Matbaanın din adamlarının muhalefeti yüzünden Osmanlı ülkesine geç geldiği, Şeyhülislam Zenbilli Ali Efendi’nin halka tepeden baktığı için zembilini evinin penceresinden sarkıtmak suretiyle fetva dilekçelerini topladığı ve cevaplarını yine zembille aşağıya yolladığı, Osmanlı ilim adamlarının bir üçgenin iç açılarının toplamının kaç derece olduğunu bilmedikleri gibi yığınla akla zarar efsane elini kolunu sallayarak geziyor aramızda. İşin garibi, çürütmekle de dağılıp gitmiyorlar, çünkü ideolojikler ve biliyoruz ki ideolojilerin onları suiistimal edenlerin ilimle bir alakaları yok. Ve ilimle alakası ancak ideoloji seviyesinde seyreden bir millete “ne versen gidiyor”.
Bir yandan uyanış başladı çok şükür, sorgulayan yeni bir nesil geliyor ama henüz yeterli değiller. Onlara öncülük edecek beyinlerin enerjisini dağıtmaması gerek. Zira sorgulamamız gereken yüzlerce belalı efsane, tabu ve ezber var; dahası, nice ‘münevver’in nesiller boyu uğraşsa battal boy poşetlere doldurmaya kadir olamayacağı miktarda ‘çöp’ ortalığa saçılmış durumda.
İşte ‘Osman Hamdi efsanesi’ de aramızda dolaşan belalılardan. Öyle ki, dini bütün bazı kişiler ve kurumlar bile onu neredeyse evliya katına çıkaracak komikliklere tevessül ediyor, Batılılardan bir aferin almak için yaptığı özenti mahsulü tablolarına parıltılı kılıflar bulmak için seferber oluyorlar. Hem de dinle, diyanetle en ufak bir alakası olmadığı, hatta ateist olduğu halde İslam Ansiklopedisi’nde kendisine iltifatlar yağdırılan bir maddede yer bulabiliyor! Ne âlâ memleket!

Yapılacak iş:
Osmanlı'ya dair efsaneleri ve Osman Hamdi'yi ele alan yazıyı, "Ne âlâ memleket!" cümlesinin ardından devam ettirin.

Verilen kayıtlar:
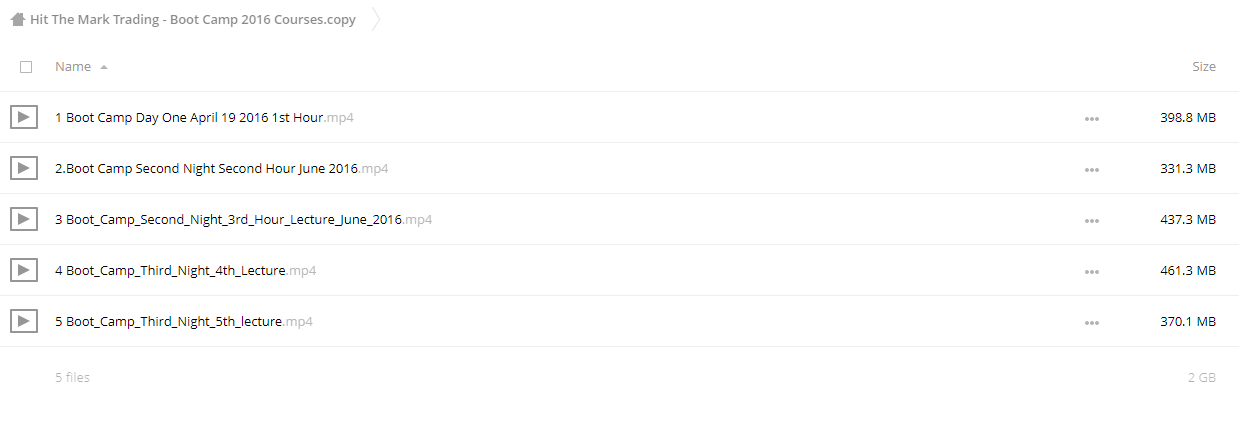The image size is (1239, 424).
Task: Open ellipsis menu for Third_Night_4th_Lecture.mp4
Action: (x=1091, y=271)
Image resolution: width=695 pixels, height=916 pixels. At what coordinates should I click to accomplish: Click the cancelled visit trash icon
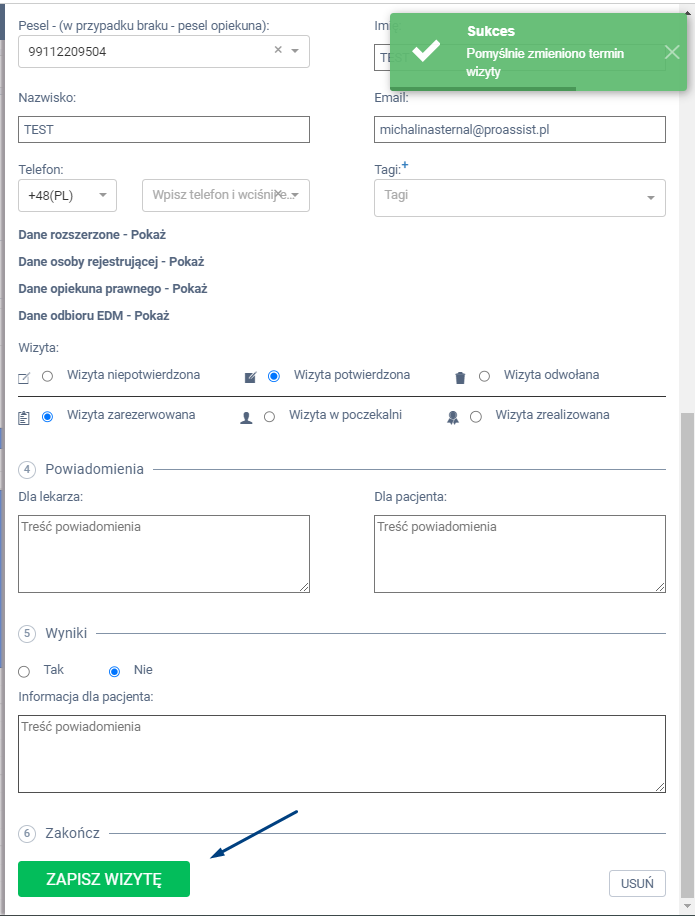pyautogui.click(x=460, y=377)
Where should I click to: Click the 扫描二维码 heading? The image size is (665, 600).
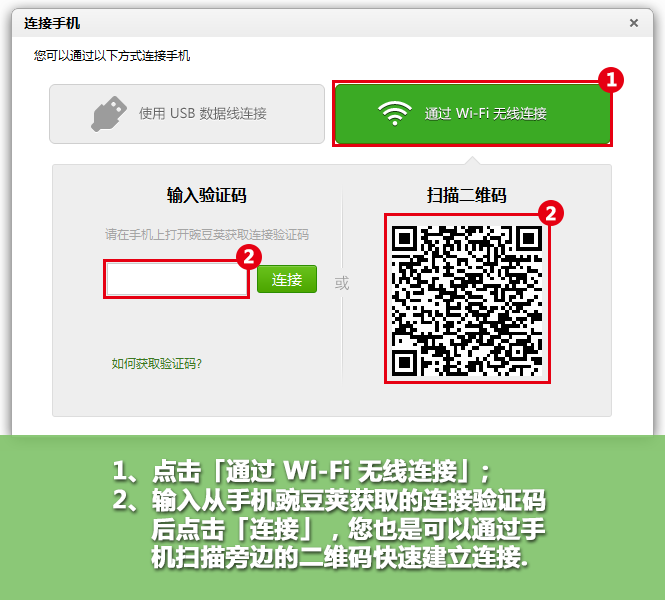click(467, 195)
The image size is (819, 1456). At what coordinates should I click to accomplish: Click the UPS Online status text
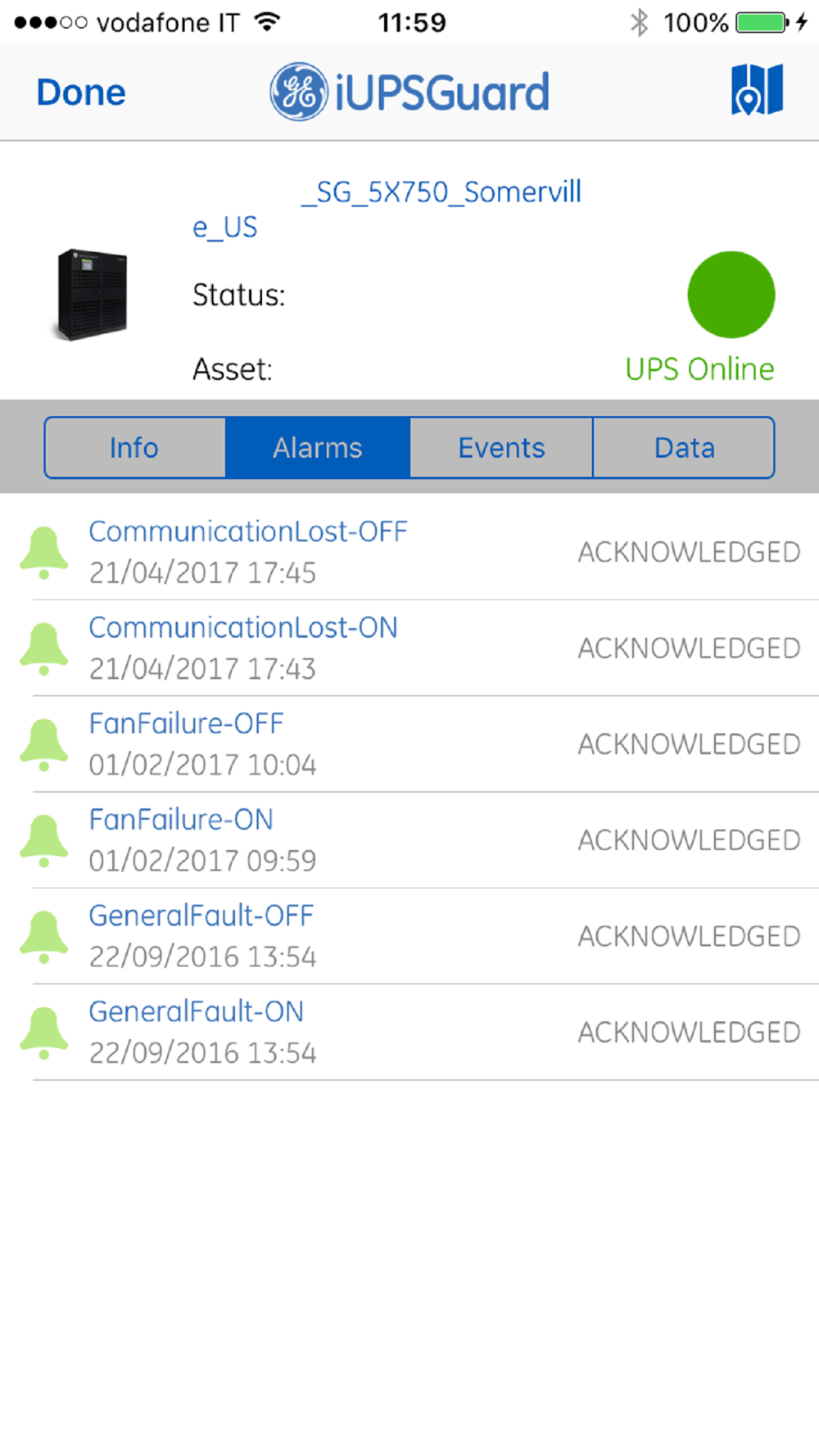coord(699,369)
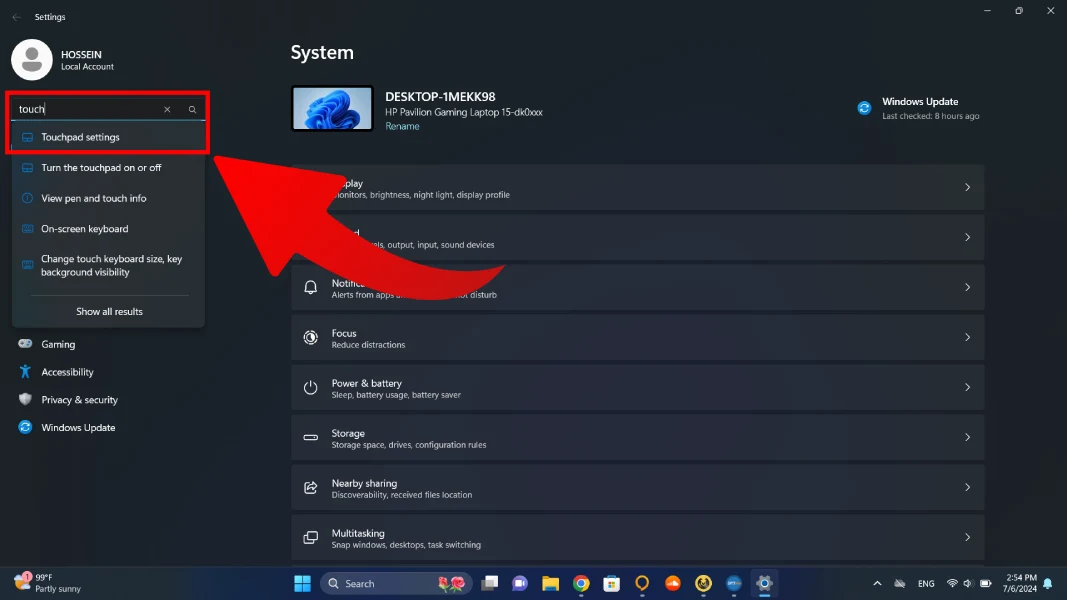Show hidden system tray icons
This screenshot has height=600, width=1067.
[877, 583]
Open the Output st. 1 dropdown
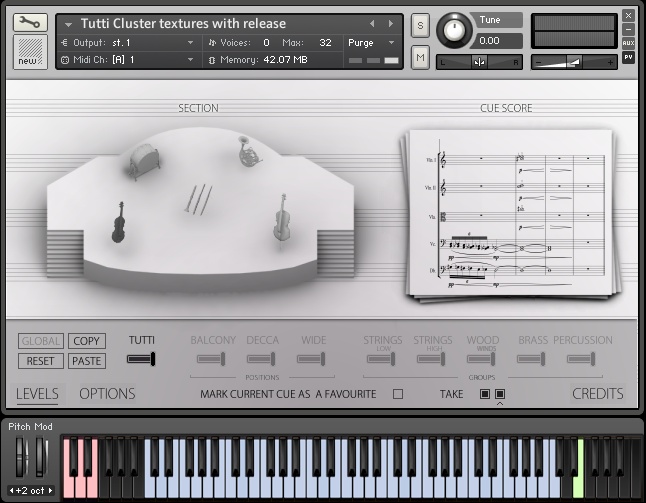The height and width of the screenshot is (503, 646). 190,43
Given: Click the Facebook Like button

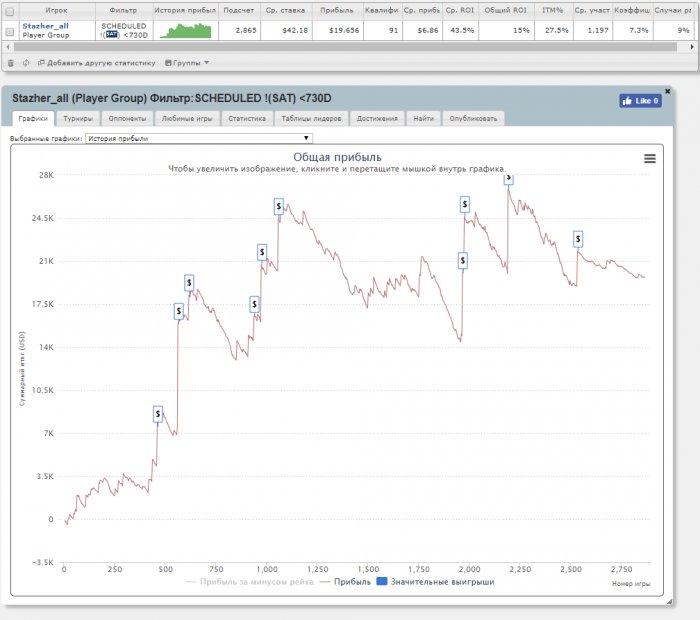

Alıştırma sonucu:
Bana inanmayan, Edhem Eldem’in Osman Hamdi Bey Sözlüğü’ndeki “Din” maddesinde yazdıklarına baksın ve utansın.
Hem de iki karısını da Fransızlardan seçtiği ve evinde Fransızca konuşmayı tercih ettiği halde!
Hem de kendisini Müze Müdürü yapan velinimeti Sultan 2. Abdülhamid’e –hâşâ huzurdan- ‘havyan’ dediği bilindiği halde!
Hem de alafranga giyinip alenen içki içmek, dindarlarla ‘yobaz’ diye alay etmek gibi gayet İslamcı(!) meziyetleri bulunduğu halde!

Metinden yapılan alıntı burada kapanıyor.